The route starts at a roundabout junction with the A28 near Canterbury East railway station. Following the dual-carriagway Rheims Way, it swings round from a northwesterly to a northeasterly heading, then leaves that road at another roundabout (this time with the A2050), to run into the city centre along St Peter's Place.
At the West Gate the A290 turns left to pick up the old route of the London-bound A2. London Road turns off left at St Dunstan's and the road ahead – once the B2042 and appropriately enough called Whitstable Road – now climbs up the hill out of Canterbury, past the university and a couple of independent schools.
Out of town, the road runs through Blean Woods, which are important for threatened wildlife species. The short stretch down from Honey Hill is fairly brisk, and before you know it you've reached the Thanet Way, the A299. The A290 used to go into Whitstable, but the final part of its original route is a B road these days.

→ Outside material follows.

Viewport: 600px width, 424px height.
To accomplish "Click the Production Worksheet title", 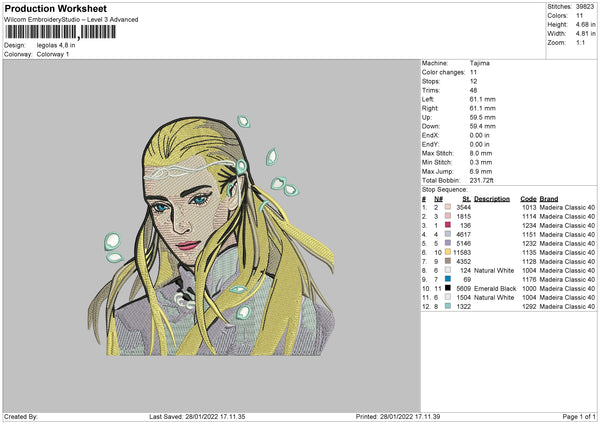I will (54, 8).
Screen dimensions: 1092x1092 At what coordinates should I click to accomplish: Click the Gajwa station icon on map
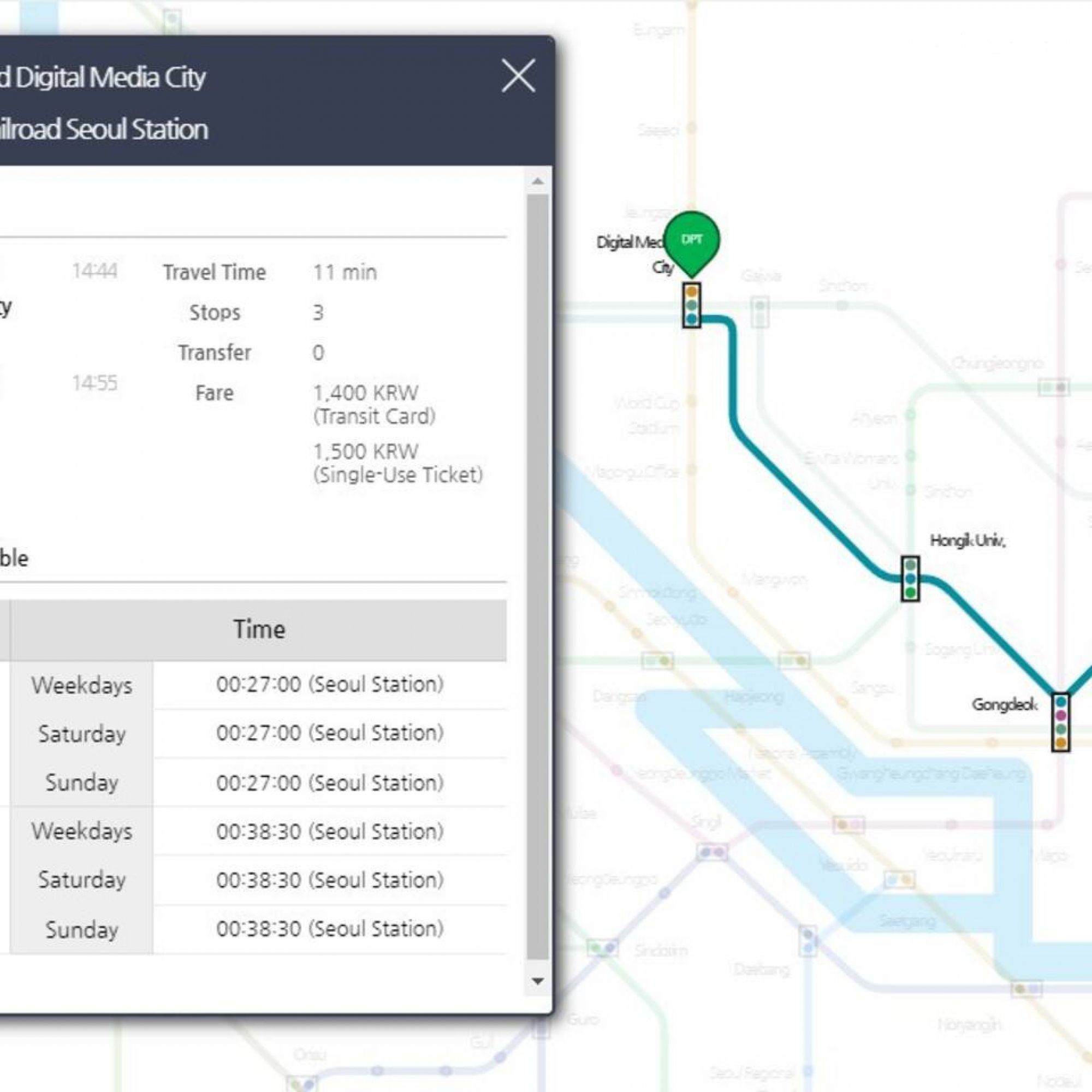click(x=760, y=311)
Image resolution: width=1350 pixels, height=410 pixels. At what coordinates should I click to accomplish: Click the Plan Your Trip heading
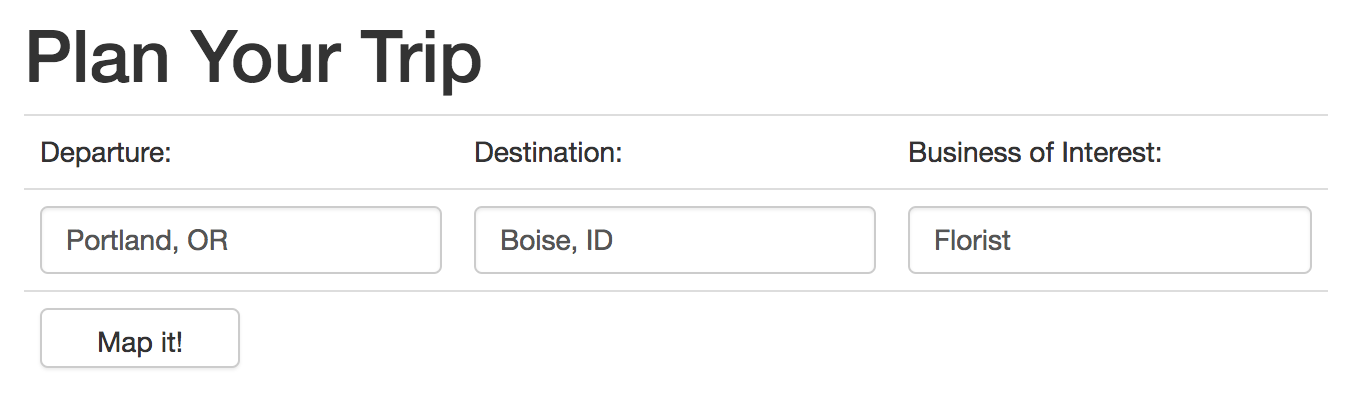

Except for a short section in Canterbury city centre which was the A2, the original number of the A290 was the B2042. The road was upgraded to Class I status early on, becoming the A290. Its original terminus at the Whitstable end was on the B2040 (soon renumbered A299) Joy Lane - but when the A299 was moved onto the bypass (today's A2990) the A290 was extended slightly - maps suggest the road ended under the railway bridge. The road has now been cut back again to the A2990, with the route into the town centre now the B2205.